La Chine a bien retenu la leçon de la crise financière de 2008, et le grand stimulus attendu n’aura donc pas lieu. Toutefois, Li Keqiang annonçait une sensible augmentation du déficit budgétaire à 3,6 % du PIB, nettement plus important que celui de 2019 (2,8 % du PIB) et surtout bien au-dessus du plafond officiel de 3 %. L’Etat compte émettre pour 3 750 milliards de yuans d’obligations « spéciales » des gouvernements locaux (contre 2 150 milliards en 2019), et pour 1 000 milliards de yuans de bons « spéciaux » du Trésor. C’est une première depuis 2007, mais c’est moins que prévu… Au total, le stimulus fiscal accordé représenterait 4,1% du PIB.
La relance sera principalement axée sur les « nouvelles infrastructures » (2 fois) comme la 5G, les « big data », les caméras de surveillance, les véhicules autonomes… Elle sera concrétisée par un grand plan consacré à l’intelligence artificielle doté de 14 000 milliards de yuans sur cinq ans (2025). L’environnement (4 fois) reçoit également plus de fonds par rapport à 2019 (407 milliards de yuans).
Sous l’angle sanitaire (4 fois), le système de prévention épidémique sera réformé : le Centre national de prévention des maladies (CDC) est chargé de rédiger un nouveau plan de réponse épidémique, tandis que le niveau de biosécurité de ses laboratoires devra être renforcé. Chaque province devra disposer de son propre laboratoire P3, et augmenter le nombre de lits dans les services de soins intensifs de leurs hôpitaux. Les gouvernements locaux étant déjà très endettés, ces dépenses seront financées par les nouvelles obligations « spéciales ».
Exprimant la priorité donnée à la situation nationale et le contexte international tendu, les États-Unis ne sont donc cités qu’une fois, lorsque Li réitère l’engagement de la Chine à respecter l’accord commercial de janvier. Alors que 2020 devait être l’année de l’Europe, le vieux continent n’apparaît pas dans le rapport, un mauvais signe pour le sommet Chine-UE prévu en septembre. Autre mauvais présage : le passage sur Hong Kong (6 fois) ne mentionne aucunement la « Basic Law ». Concernant Taïwan (6 fois), le terme de réunification « pacifique » a disparu. Cela peut en partie expliquer pourquoi le budget militaire (4 fois) continue d’augmenter (+6,6%) à 1 268 milliards de yuans pour 2020, même si son rythme est le plus lent depuis 20 ans.

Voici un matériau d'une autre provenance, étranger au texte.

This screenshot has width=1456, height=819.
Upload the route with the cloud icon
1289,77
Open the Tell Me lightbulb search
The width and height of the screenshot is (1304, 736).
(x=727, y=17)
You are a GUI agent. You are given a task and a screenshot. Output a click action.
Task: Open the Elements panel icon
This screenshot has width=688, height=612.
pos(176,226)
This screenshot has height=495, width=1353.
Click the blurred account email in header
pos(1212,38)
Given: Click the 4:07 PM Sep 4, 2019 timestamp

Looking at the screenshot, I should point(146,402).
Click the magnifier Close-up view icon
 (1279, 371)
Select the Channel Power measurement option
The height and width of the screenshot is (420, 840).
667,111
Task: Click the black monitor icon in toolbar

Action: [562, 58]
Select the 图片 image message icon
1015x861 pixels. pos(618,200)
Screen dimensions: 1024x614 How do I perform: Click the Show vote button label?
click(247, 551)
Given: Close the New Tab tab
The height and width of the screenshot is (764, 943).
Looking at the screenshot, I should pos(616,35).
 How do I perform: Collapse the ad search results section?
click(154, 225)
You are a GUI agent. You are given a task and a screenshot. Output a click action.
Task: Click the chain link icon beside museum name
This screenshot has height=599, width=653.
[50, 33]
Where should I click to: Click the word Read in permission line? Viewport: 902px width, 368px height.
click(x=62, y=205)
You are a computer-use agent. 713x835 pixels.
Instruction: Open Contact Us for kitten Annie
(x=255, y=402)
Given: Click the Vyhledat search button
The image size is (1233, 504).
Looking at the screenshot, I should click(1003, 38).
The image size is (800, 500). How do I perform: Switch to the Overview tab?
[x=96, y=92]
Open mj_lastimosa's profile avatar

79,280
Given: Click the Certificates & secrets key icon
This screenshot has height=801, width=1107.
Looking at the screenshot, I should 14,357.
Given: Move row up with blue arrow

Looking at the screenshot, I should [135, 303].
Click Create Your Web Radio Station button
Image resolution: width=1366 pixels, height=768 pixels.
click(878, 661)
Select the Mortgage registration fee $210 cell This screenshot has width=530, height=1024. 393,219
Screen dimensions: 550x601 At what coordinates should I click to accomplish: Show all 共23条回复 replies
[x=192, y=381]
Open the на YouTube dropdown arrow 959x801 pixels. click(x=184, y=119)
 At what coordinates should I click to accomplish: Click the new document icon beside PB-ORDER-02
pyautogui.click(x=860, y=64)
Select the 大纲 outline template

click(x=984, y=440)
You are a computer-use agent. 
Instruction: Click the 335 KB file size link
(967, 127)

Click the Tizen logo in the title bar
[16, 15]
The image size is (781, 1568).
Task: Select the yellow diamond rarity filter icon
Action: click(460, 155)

Sans aucun doute, la Chine est confrontée à « des défis sans précédent ». Pour autant, cette situation inédite dans l’histoire du pays n’a pas l’air de secouer la légitimité de Xi Jinping (cité 13 fois). Malgré des nuages noirs orageux lors de l’ouverture du grand rendez-vous politique à Pékin, le « cœur » du Parti (8 fois) semble conserver son « mandat du ciel ». Si le régime a ses doutes et ses oppositions internes, il n’est moins que jamais le moment d’en faire état.